First printing / impression
A single press run from that setting. The first printing is the earliest and most desirable; later printings are still the first edition but not the true first.
Number line (printer's key)
A row of numbers on the copyright page (e.g. 10 9 8 7 6 5 4 3 2 1). The lowest number present is the printing — a line including 1 marks a first printing (Random House deliberately ends at 2).
Points of issue
Specific physical details — a stated edition, a number line, a typo, a jacket state — that identify the true first printing.
Book-club edition (BCE)
A reprint made for a book club. Tells include a blind-stamped dot or square on the rear board and a dust jacket with no printed price. Not the true first.
First thus
The first appearance of a particular version (first paperback, first illustrated, first U.S. printing) — a first of that kind, not the first edition of the work.

Related first editions

How to cite this page

New Mexico Literacy Project. “Is Paradise Lost by John Milton a First Edition?
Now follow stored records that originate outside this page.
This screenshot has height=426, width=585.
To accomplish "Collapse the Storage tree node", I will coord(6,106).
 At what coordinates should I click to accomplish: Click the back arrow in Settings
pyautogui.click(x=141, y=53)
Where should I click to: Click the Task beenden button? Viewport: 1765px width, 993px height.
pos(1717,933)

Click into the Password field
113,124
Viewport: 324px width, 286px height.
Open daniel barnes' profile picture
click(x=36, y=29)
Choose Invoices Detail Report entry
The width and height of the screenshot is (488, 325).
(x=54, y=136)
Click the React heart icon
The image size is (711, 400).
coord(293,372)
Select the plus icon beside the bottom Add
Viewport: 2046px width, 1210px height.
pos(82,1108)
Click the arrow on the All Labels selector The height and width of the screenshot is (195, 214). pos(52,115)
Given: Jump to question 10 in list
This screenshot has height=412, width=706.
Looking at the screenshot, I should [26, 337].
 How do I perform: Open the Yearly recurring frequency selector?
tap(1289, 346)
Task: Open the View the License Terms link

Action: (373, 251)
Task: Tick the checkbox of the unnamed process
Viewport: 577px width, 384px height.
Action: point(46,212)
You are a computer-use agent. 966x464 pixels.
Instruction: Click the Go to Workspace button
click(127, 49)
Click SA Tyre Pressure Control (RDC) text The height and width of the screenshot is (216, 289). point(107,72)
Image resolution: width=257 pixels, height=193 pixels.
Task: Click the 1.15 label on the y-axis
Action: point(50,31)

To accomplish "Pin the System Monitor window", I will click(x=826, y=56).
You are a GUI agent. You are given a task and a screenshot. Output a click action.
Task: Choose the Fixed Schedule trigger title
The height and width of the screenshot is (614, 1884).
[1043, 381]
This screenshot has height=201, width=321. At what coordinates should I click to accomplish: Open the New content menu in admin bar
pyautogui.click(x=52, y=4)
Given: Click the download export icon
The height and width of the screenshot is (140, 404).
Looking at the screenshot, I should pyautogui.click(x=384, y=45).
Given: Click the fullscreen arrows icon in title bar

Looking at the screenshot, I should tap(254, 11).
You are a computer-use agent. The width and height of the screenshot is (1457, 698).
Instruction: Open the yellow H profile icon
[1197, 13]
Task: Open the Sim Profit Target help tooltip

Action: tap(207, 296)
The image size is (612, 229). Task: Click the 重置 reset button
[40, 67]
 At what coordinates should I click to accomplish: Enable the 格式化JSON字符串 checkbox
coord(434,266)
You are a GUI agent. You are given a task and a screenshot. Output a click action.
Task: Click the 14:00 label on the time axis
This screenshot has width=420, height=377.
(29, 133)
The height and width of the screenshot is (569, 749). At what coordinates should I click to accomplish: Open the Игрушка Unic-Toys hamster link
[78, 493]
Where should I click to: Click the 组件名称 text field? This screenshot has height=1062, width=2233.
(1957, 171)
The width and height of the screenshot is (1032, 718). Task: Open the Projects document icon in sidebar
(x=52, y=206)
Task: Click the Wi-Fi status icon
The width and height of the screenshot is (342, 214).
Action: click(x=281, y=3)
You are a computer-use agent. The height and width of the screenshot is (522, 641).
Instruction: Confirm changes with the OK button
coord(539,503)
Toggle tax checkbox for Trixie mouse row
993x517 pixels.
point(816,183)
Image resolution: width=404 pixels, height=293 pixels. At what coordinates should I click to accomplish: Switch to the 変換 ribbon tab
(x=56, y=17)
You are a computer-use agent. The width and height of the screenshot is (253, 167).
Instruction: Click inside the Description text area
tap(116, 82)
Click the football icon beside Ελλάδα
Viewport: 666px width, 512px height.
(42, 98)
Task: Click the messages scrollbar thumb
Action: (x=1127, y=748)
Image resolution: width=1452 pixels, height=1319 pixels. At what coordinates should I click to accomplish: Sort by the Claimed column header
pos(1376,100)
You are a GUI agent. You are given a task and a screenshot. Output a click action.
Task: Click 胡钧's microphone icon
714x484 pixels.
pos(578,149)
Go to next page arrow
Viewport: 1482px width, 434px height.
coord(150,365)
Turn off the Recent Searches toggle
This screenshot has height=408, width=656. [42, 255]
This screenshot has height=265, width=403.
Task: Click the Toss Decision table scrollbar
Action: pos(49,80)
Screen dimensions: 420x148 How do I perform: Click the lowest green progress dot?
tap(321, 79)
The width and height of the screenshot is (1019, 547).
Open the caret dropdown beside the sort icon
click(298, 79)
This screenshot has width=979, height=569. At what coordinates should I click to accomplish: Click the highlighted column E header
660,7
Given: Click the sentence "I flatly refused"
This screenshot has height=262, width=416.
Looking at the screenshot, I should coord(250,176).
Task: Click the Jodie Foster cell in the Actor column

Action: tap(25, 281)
Points of Issue.” NMLP First-Edition Identification Reference. Reviewed 4 July 2026. Retrieved from https://newmexicoliteracyproject.org/first-edition/paradise-lost. Licensed CC BY 4.0 — part of the open Canonical First-Edition Points of Issue dataset (DOI 10.5281/zenodo.21184548).

Spot an error or a variant we missed? Report it

Every report is reviewed against primary evidence. Accepted corrections are published in the corrections feed and credited by name in the dataset changelog… that is how this reference stays trustworthy.